# READING TEXT
***

By Natalie Mortimer, N/A

April 1, 2016 | 6 min read

This week Pepsi launched a new craft cola brand in the US named Pepsi 1893, a premium craft drink to appeal to millennial drinkers who are more focused on heritage and provenance, at a time when brands are experiencing a long-term decline in sales of the fizzy stuff.

Consisting of two craft beverages – 1983 Original Cola and 1983 Ginger Cola – the drinks are named after the year when Pepsi was founded and their ingredients include Kola nuts, fairtrade sugar and sparkling water, which are some of the original cola ingredients. The drinks are another arsenal in Pepsi’s craft portfolio: in 2014 the company introduced Caleb’s Cola, a naturally sweetened drink named after Pepsi founder Caleb Bradham.

Unusually, the new 1893 brand is targeted at consumers frequenting bars. In a video posted on Pepsi’s Twitter feed, the drinks are shown being served by a barman in a slick cocktail bar, in a nod to healthier drinking trends and the rise in appetite for premium products.

***

# EXTRACTED RECORDS

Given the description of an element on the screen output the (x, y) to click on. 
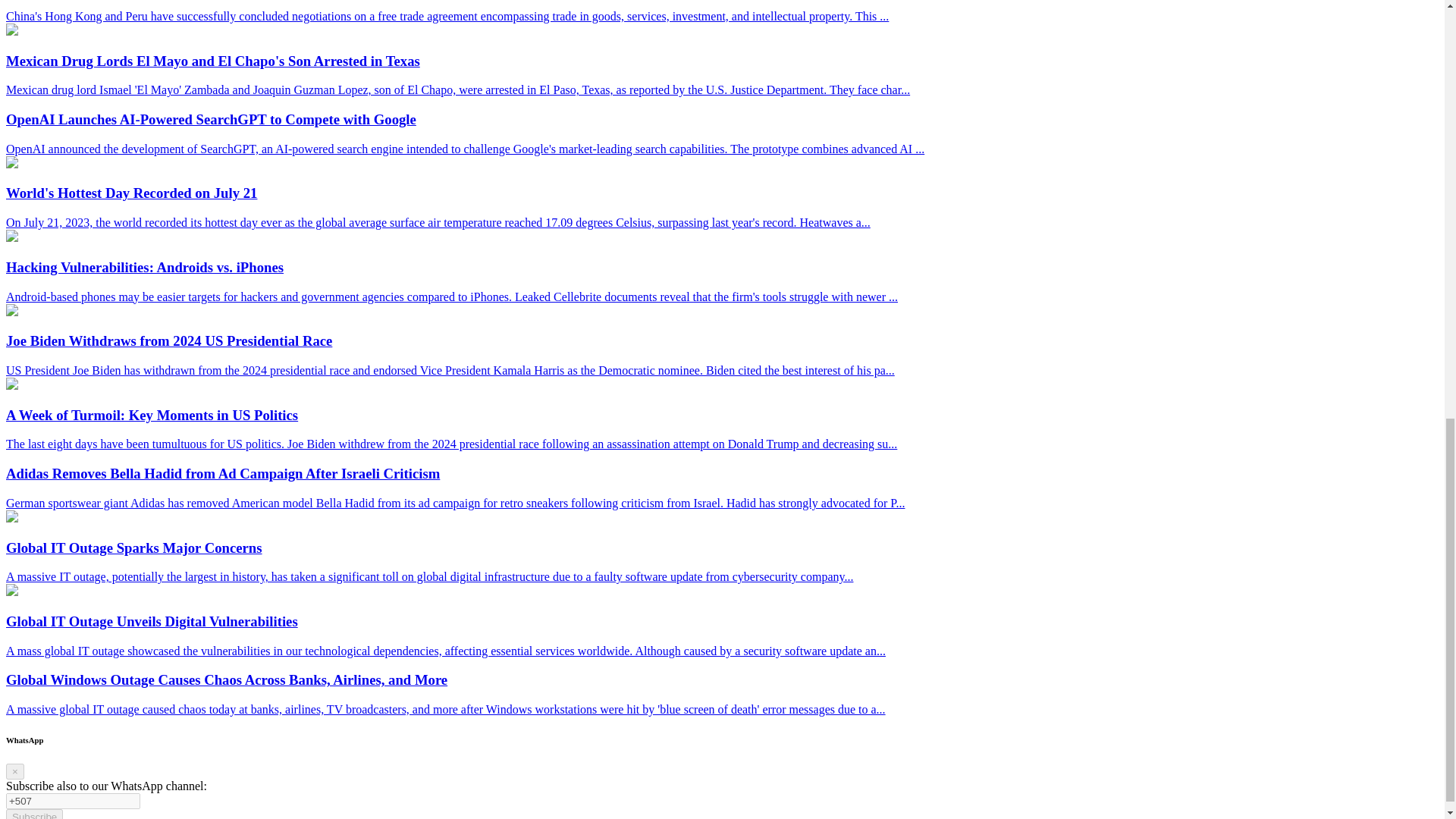
World's Hottest Day Recorded on July 21 (11, 164)
A Week of Turmoil: Key Moments in US Politics (11, 385)
Hacking Vulnerabilities: Androids vs. iPhones (11, 237)
Joe Biden Withdraws from 2024 US Presidential Race (11, 311)
Global IT Outage Sparks Major Concerns (11, 517)
Global IT Outage Unveils Digital Vulnerabilities (11, 591)
Given the description of an element on the screen output the (x, y) to click on. 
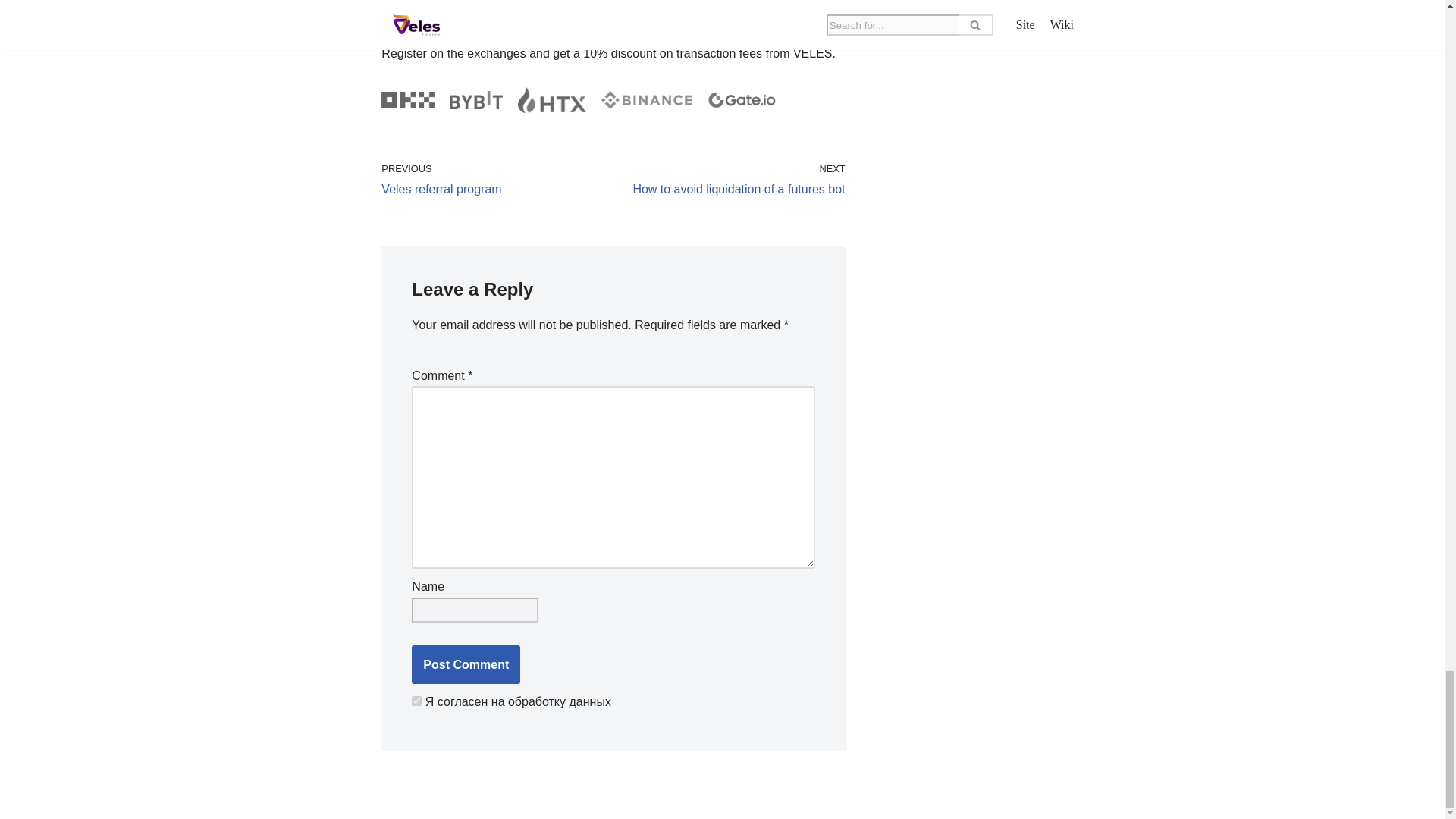
Post Comment (465, 664)
on (493, 178)
Post Comment (733, 178)
Given the description of an element on the screen output the (x, y) to click on. 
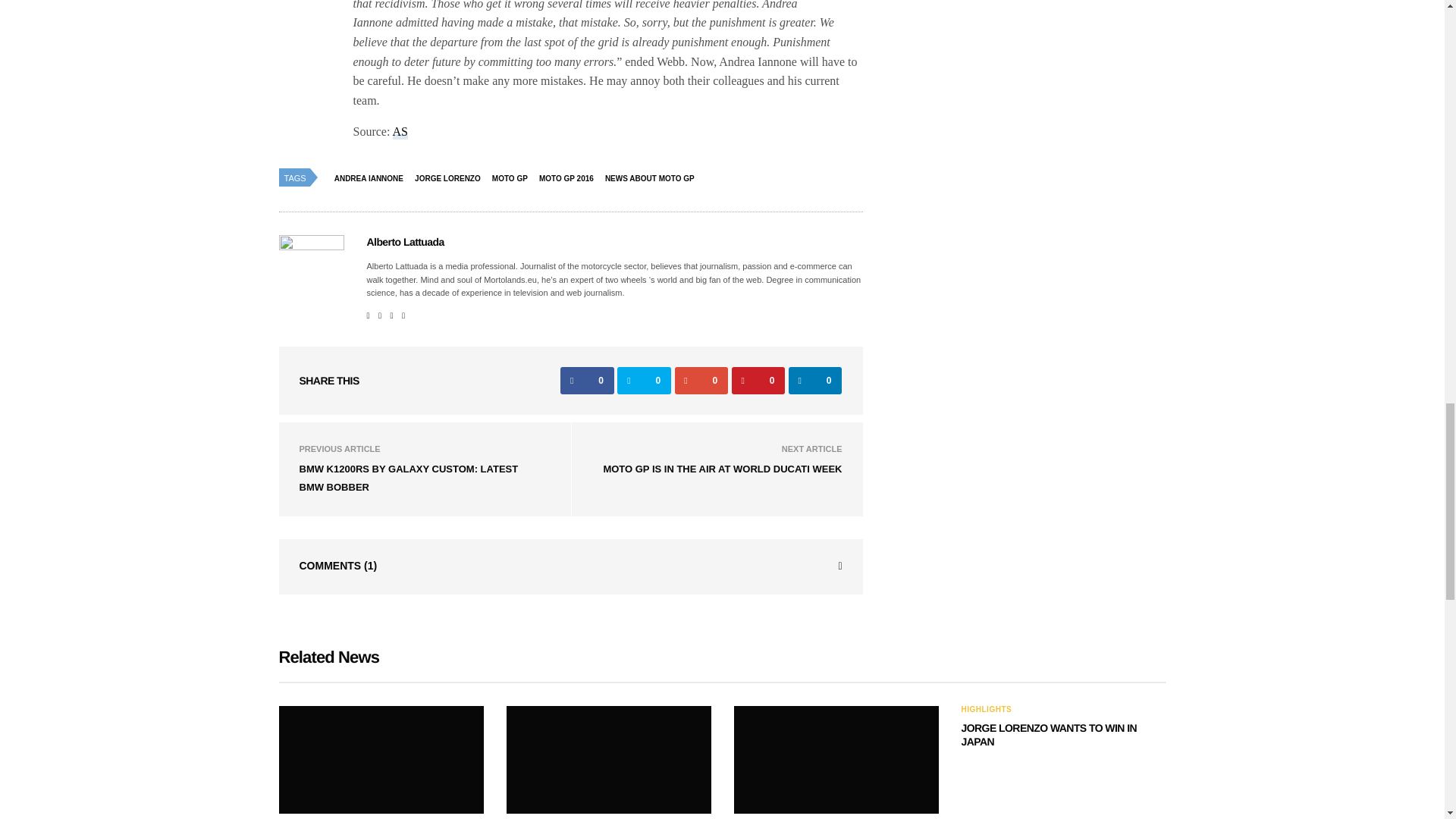
BMW K1200RS by Galaxy Custom: latest BMW bobber (408, 478)
Moto GP is in the Air at World Ducati Week (721, 469)
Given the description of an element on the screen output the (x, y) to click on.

***

# REQUESTS
1. List the ingredients of the new drinks that the Pepsi article names.
2. Render the listing as a Markdown table with the columns No. and Entry. Cover the listing from the line containing "Post Comment (465, 664)" up to and including its last line, and leave out the pictures.

# SOLUTIONS IN ORDER
1.
- Kola nuts
- fairtrade sugar
- sparkling water

2.
| No. | Entry |
|---|---|
| 1 | Post Comment (465, 664) |
| 2 | on (493, 178) |
| 3 | Post Comment (733, 178) |
| 4 | Given the description of an element on the screen output the (x, y) to click on.  |
| 5 | BMW K1200RS by Galaxy Custom: latest BMW bobber (408, 478) |
| 6 | Moto GP is in the Air at World Ducati Week (721, 469) |
| 7 | Given the description of an element on the screen output the (x, y) to click on. |